Диксон демонстративно стряхнул пыль с рукавов униформы.
— Это ты расскажешь мне. Герцог снова закрыл глаза.
— Рэй. Она просила попытаться спасти его. Говорила, что пыталась сама спасти его. Пыталась удержать его от…
— …тебя самого, — нашелся Герцог. — Как и Фортунадо.
— Нет. Не как Фортунадо.
— За деньги Максимилиана Барриса.
— Терминальная анестезия.
— И почему же ты не позволил Рэй сделать то, что она хотела — спасти тебя?
— Разве не ясно, Герцог? Потому что у нее могло это получиться. У нее обязательно получилось бы. Потому что потом я в самом деле мог прожить долго, как распоследний сукин сын — жить без того, что делало меня счастливым: без охоты на арколианцев. Да я был бы после этого просто ублюдком!
— Но она любила тебя, Эрик.
— И я любил ее, Герцог. Даже, может быть, больше, чем любил Лей Бранд. Я не мог сделать этого для нее. Я заставил ее постричь волосы и одел, как Лей, чтобы не забыть никогда. Но куда легче оказалось пить.
— И еще легче — убить себя.
— Понимаешь, Герцог, для меня это было важно. Всю жизнь я был в центре внимания, самовлюбленный пилот-герой. Женщины, слава, деньги — все падало к моим ногам.
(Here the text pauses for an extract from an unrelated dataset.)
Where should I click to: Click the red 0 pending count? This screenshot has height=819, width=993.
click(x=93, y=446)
И я поставил жизнь Рэй во главе моей собственной. Я никогда не сделал бы этого для Лей. И это оказалось трудней, чем привести второй эшелон к Беринговым Вратам. Это был самый смелый поступок в моей жизни.
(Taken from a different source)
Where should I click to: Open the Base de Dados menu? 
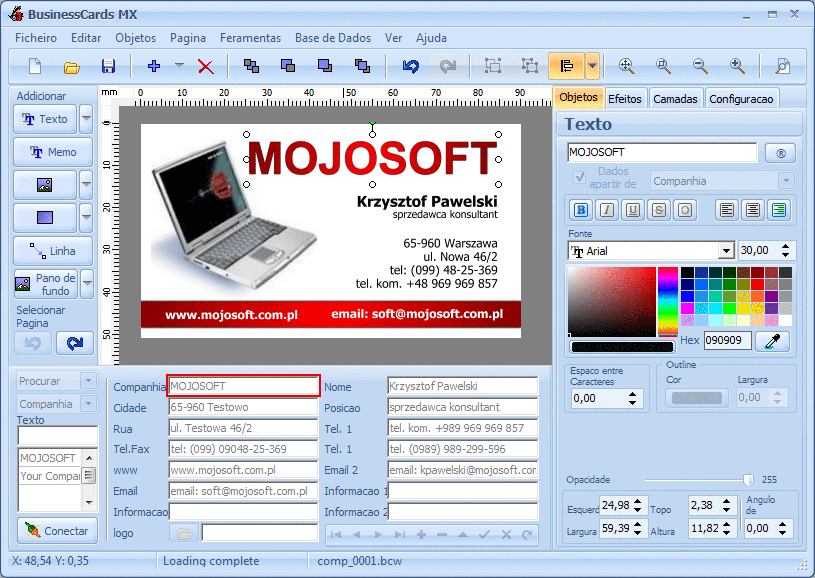click(333, 38)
— Но смелый человек не боится жизни и не прячется от нее за бутылкой.
— Это уже не имеет значения. Гораздо важнее то, что ты стал теперь сильнее. И получил контроль надо мной. Теперь не я управляю тобой, а совсем наоборот. Осталось еще одно. Ты должен убить меня, Герцог.
Герцог тут же нашел в себе силы рассмеяться.
— Ты хочешь, чтобы я надавил спусковой крючок в твоем револьвере? Что за малодушие, Эрик? Ты не смог смотреть в лицо жизни, а теперь не можешь заглянуть в глаза смерти? И теперь, когда тебе дан новый шанс, как ты его используешь? Хочешь, чтобы я убил тебя? — он решительно покачал головой. Если ты собираешься трусливо сбежать, я тебе не помощник. Эту грязную работу возьми на себя, уж будь так любезен.
— Ты не понимаешь, Герцог. Я достиг конца. Я устал. В этой жизни уже нет людей, которых я любил.
— Но кто тебе мешает любить? Люди не изменились, Эрик, и, поверь, они ничуть не хуже тех, что были. Может быть, стали чуть-чуть лучше. Ведь мир идет к добру, не так ли?
Последовало молчание. Изображение Диксона, казалось, замерло, как на снимке.
— Да и потом, тебе легче уйти самому, ты ведь уже прошел через это?
И на эти слова также не поступило ответа.
— Что случилось? — спросил Герцог. — Ты не можешь ответить и подтвердить свои слова?
Казалось, силуэт выпрямился в полный рост и стал вытягиваться, напрягаясь, как тетива растянутого лука, лицо распухло, плечи расправились, грудь выкатилась колесом. Затем послышался металлический щелчок, и все погасло.
— Эрик?
Дверь зашипела. В камеру заглянул охранник с оружием наготове. Герцог заметил, что на этот раз был не парализатор, а автоматический пистолет.
— Арбор, — сказал охранник. — С вещами на выход. Пойдем со мной.
Герцог зашарил глазами по камере. Диксона и след простыл.
— Вылезай отсюда, — проревел охранник.
Пожав плечами, Герцог вышел в коридор. Охранник указал стволом путь, и Герцог последовал в этом направлении. За его спиной с ледяным спокойствием захлопнулась дверь камеры, которую навсегда покидал очередной постоялец.
— Что происходит?
Вместо ответа между лопаток уперся ствол.
— Но я имею право знать!
— Мистер Баррис хочет тебя видеть.
Герцог вздохнул. Нельзя сказать, чтобы облегченно.
— Поздновато для нанесения визита, не кажется?
Стражник не отвечал.
— Нет, в самом деле, что происходит?
— Ты заложник, — сказал охранник.
Герцог остановился и повернулся к охраннику:
— А кем же я был до этого? Художником?
— Шевели поршнями.
Снова пожав плечами, Герцог подчинился.
— Баррис хочет, чтобы ты сидел у него в офисе. На всякий случай, недобро рассмеялся охранник. — Твой друг, заморский купец, пришел выкупать вас с арколианцем. И платить собирается пулями. Ведь еще не напечатали столько денег, чтобы Баррис согласился отдать арколианца.
При слове «арколианец» Герцог замер.
— Давай, пошел! — прикрикнул охранник сзади. — Поторапливайся!
Герцог попытался подчиниться, но не получалось. Его ноги словно парализовало, воздух замер в груди, и он даже не мог объяснить стражнику, что произошло.